**Input for this task:**
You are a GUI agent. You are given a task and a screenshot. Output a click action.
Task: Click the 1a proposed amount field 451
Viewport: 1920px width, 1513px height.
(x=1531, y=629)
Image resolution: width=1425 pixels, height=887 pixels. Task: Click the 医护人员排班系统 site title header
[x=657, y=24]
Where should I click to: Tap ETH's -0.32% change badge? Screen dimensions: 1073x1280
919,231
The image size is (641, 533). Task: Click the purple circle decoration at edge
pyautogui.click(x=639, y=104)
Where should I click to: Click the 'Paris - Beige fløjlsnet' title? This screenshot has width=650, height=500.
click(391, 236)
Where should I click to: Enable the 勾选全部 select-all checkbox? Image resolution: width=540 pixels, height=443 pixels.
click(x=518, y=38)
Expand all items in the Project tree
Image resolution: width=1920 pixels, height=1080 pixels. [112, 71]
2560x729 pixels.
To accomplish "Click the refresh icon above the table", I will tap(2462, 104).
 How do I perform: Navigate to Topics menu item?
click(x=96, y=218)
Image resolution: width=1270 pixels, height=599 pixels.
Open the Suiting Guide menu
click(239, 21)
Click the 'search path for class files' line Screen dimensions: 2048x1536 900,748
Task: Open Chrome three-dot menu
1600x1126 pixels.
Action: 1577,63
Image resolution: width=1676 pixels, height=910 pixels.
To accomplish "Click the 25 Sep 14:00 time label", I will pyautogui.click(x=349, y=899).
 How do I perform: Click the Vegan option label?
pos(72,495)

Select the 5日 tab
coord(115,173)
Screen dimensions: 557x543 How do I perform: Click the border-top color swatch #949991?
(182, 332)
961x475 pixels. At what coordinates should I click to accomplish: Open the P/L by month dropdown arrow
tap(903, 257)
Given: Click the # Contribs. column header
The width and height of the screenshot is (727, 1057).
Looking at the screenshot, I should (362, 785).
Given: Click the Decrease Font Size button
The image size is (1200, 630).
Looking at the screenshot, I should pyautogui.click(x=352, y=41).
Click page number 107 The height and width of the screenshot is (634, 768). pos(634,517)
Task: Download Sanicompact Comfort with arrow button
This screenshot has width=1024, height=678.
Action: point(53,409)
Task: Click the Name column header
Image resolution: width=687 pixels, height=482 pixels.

**The task:**
Print the records from the line that contains "Task: Download Sanicompact" through the final line of the records, including both ends, without changing any characters.

**Solution:**
Task: Download Sanicompact Comfort with arrow button
This screenshot has width=1024, height=678.
Action: point(53,409)
Task: Click the Name column header
Image resolution: width=687 pixels, height=482 pixels.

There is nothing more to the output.